Gather each line containing the string "Марий" from these entries.

*MATERIAL TO PROCESS*.
-*-*-
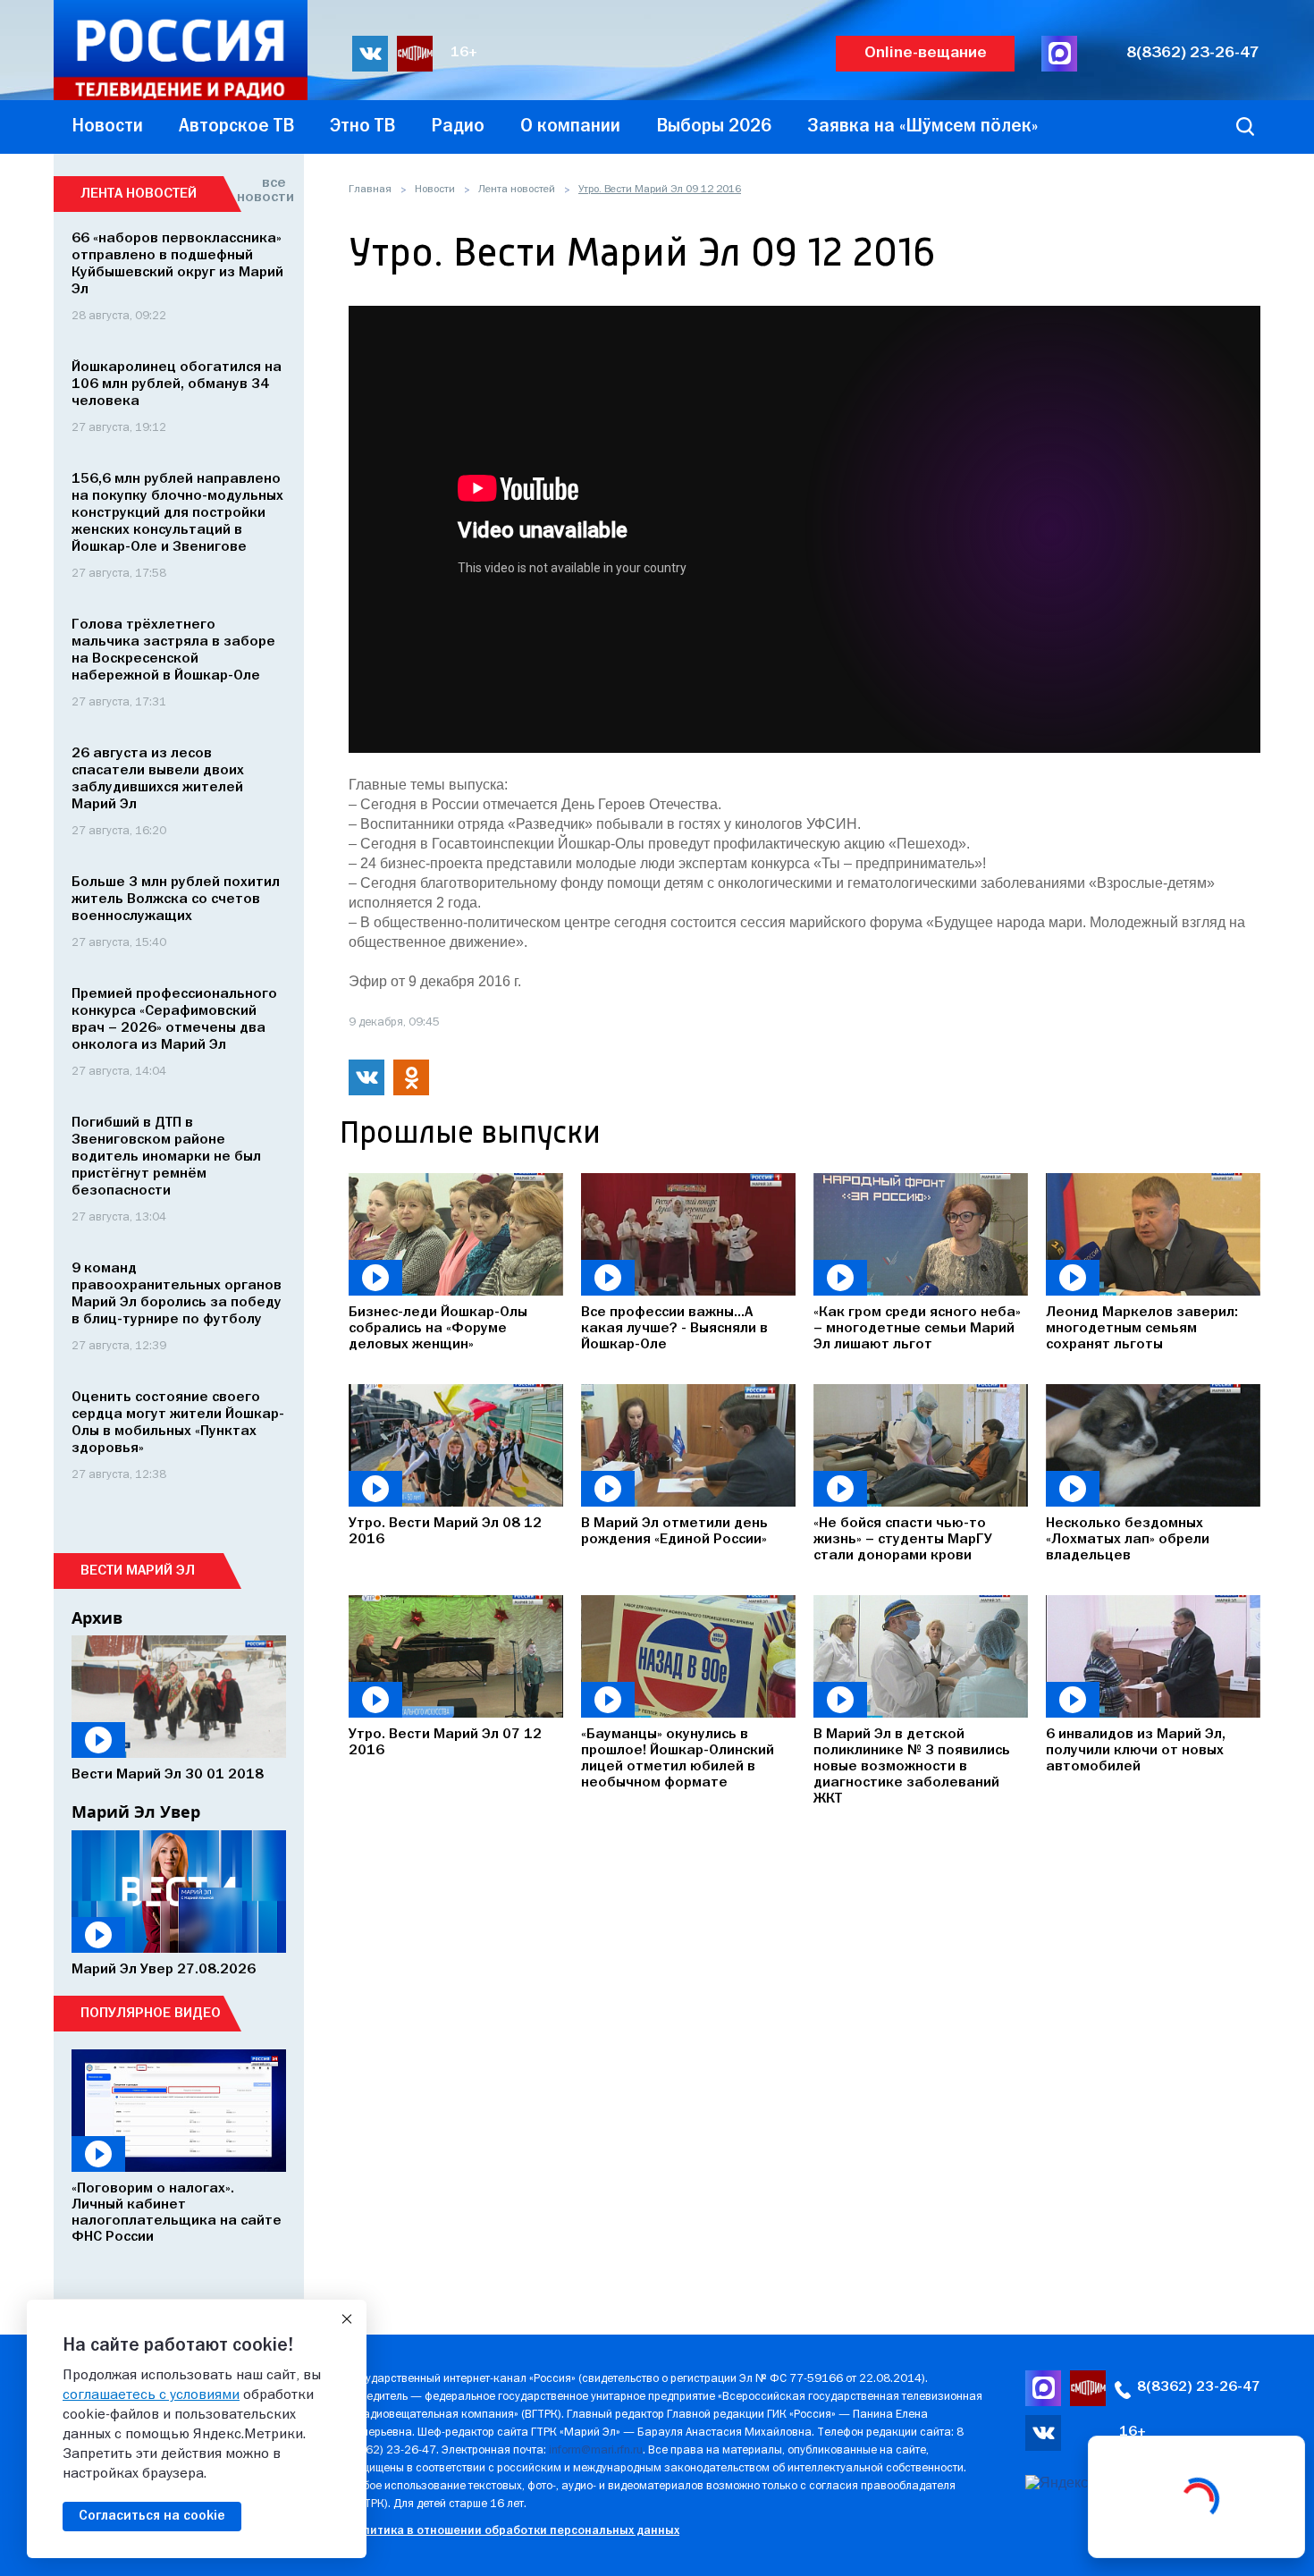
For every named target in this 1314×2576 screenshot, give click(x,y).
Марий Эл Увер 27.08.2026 (164, 1970)
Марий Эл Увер (136, 1811)
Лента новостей (516, 189)
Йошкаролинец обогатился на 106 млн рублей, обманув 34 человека (177, 384)
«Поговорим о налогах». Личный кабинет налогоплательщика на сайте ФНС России (177, 2213)
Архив (97, 1617)
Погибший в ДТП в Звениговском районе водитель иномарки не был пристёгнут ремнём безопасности (166, 1157)
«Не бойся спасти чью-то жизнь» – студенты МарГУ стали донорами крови (902, 1539)
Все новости (261, 190)
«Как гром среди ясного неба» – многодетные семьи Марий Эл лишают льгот (917, 1328)
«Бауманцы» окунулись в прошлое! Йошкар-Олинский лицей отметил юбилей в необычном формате (677, 1758)
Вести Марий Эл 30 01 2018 (168, 1775)
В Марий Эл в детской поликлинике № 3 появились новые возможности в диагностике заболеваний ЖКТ (911, 1766)
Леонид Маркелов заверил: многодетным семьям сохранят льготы (1142, 1328)
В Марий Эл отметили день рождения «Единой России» (674, 1531)
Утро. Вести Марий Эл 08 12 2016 (445, 1531)
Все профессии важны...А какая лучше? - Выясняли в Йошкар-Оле (674, 1328)
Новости (435, 189)
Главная (370, 189)
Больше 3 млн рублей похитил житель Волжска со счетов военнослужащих (176, 899)
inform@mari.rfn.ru (596, 2450)
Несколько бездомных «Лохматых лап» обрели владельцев (1127, 1539)
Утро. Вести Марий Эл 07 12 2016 (445, 1742)
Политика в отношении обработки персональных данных (513, 2531)
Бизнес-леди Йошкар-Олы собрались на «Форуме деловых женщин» (438, 1328)
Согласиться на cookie (152, 2516)
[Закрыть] (347, 2319)
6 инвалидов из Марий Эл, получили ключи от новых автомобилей (1136, 1750)
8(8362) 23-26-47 (1192, 53)
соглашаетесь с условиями (151, 2395)
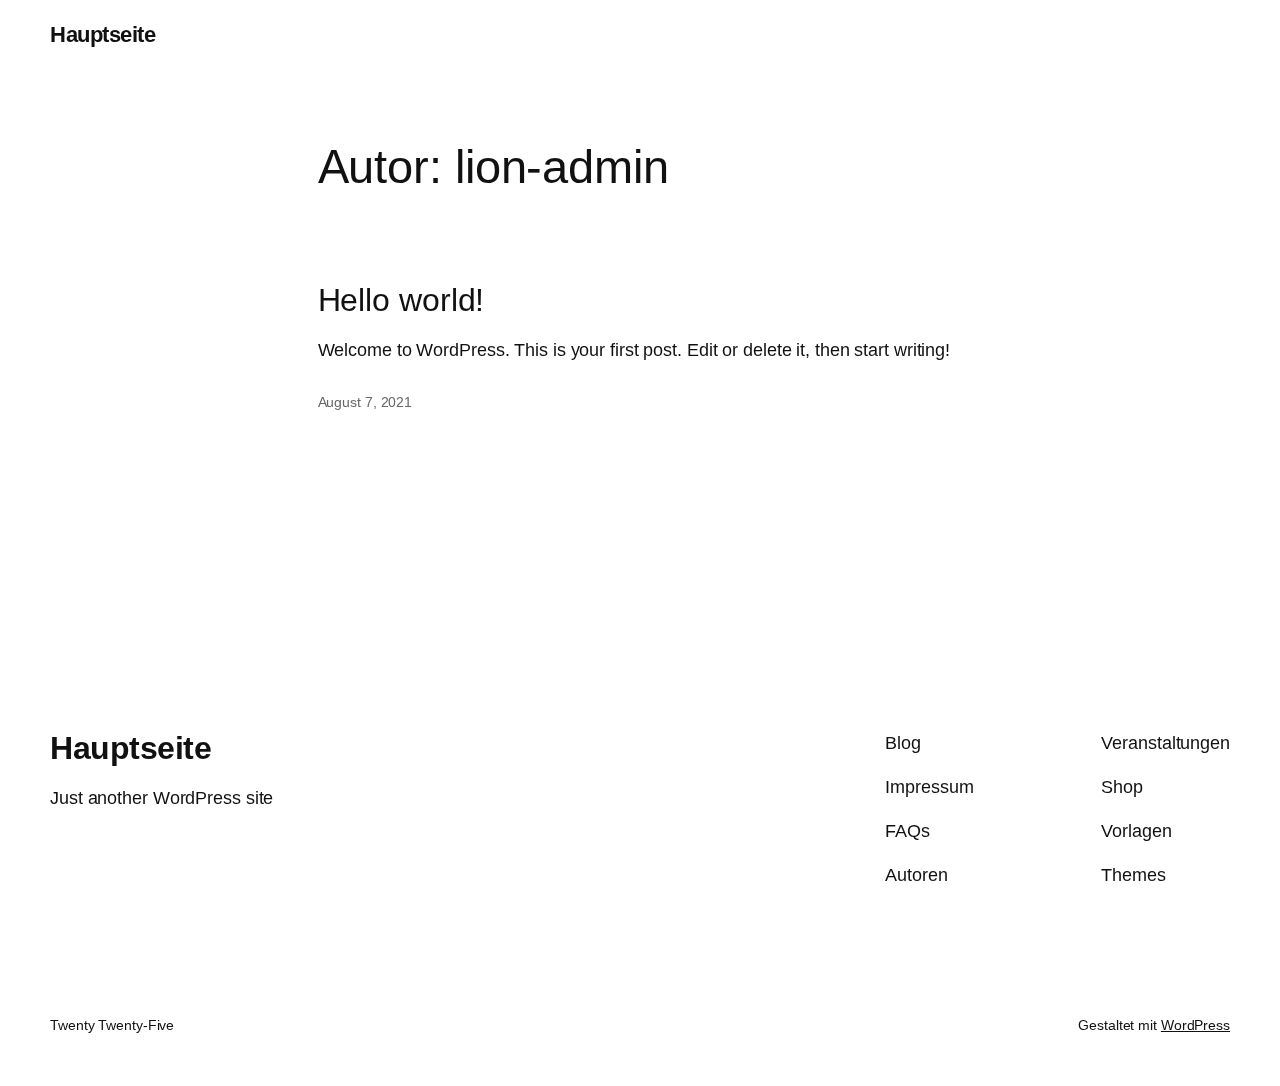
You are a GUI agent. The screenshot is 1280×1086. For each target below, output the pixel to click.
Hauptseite (102, 34)
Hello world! (401, 300)
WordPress (1195, 1025)
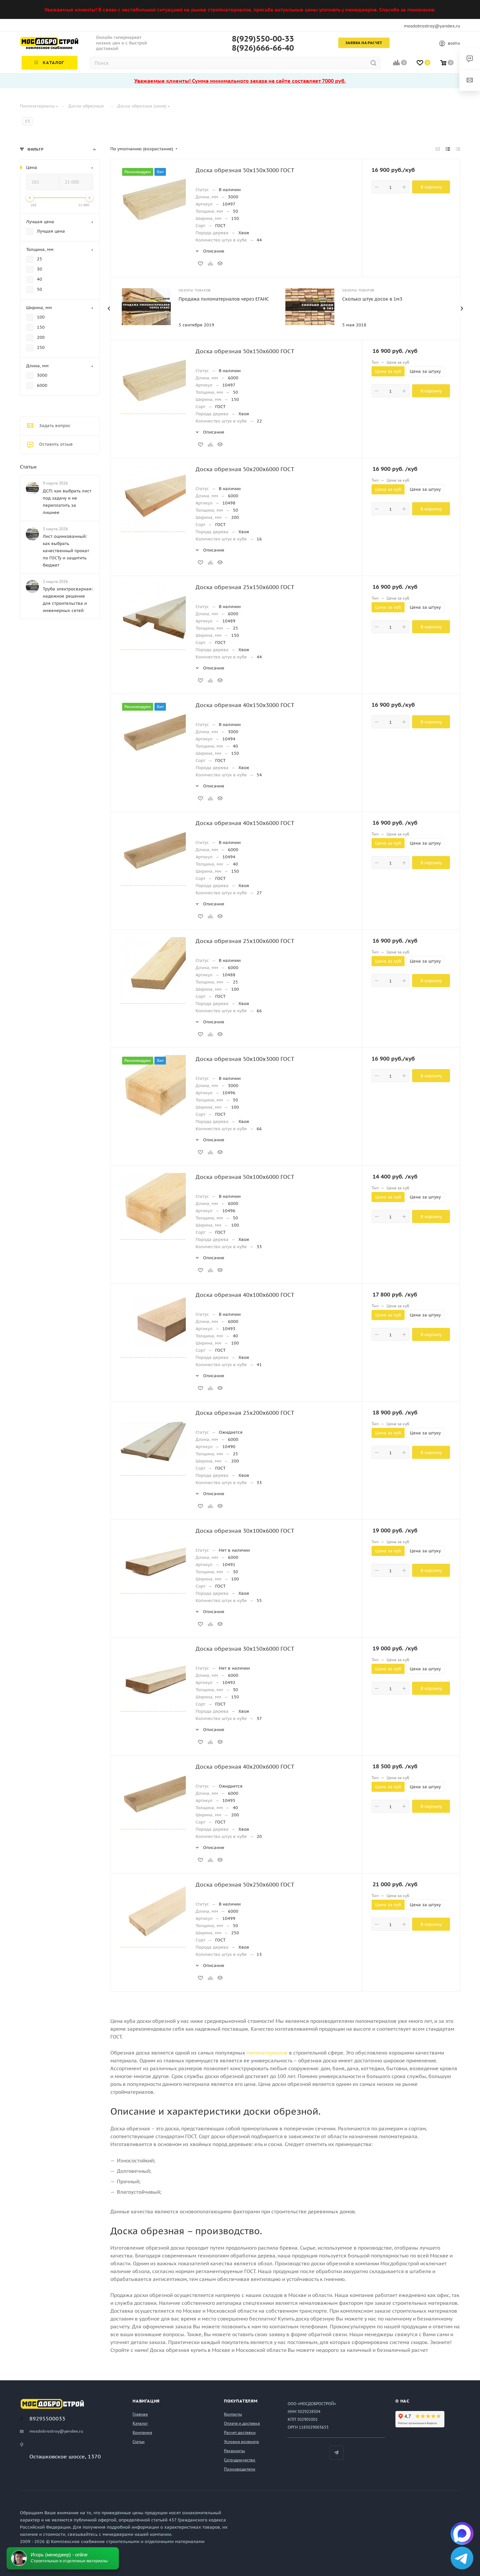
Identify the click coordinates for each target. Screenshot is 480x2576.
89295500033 (47, 2418)
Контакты (233, 2414)
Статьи (28, 466)
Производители (239, 2469)
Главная (140, 2414)
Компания (142, 2432)
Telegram (336, 2453)
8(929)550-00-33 (263, 39)
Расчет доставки (240, 2432)
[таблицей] (458, 149)
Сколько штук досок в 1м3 (372, 299)
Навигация (146, 2401)
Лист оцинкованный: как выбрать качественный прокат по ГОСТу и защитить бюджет (66, 551)
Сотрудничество (239, 2459)
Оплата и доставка (242, 2423)
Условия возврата (241, 2441)
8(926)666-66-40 (263, 48)
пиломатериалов (267, 2053)
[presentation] (109, 308)
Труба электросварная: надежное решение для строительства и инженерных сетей (68, 599)
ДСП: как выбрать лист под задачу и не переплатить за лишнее (67, 501)
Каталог (140, 2423)
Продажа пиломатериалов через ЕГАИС (224, 299)
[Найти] (373, 63)
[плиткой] (437, 149)
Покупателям (241, 2401)
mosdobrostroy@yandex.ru (432, 26)
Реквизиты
-*-*-
*EXPECTED OUTPUT*.
Марий Эл Увер 27.08.2026 (164, 1970)
Марий Эл Увер (136, 1811)
«Как гром среди ясного неба» – многодетные семьи Марий Эл лишают льгот (917, 1328)
Вести Марий Эл 30 01 2018 (168, 1775)
В Марий Эл в детской поликлинике № 3 появились новые возможности в диагностике заболеваний ЖКТ (911, 1766)
В Марий Эл отметили день рождения «Единой России» (674, 1531)
Утро. Вести Марий Эл 08 12 2016 (445, 1531)
Утро. Вести Марий Эл 07 12 2016 (445, 1742)
6 инвалидов из Марий Эл, получили ключи от новых автомобилей (1136, 1750)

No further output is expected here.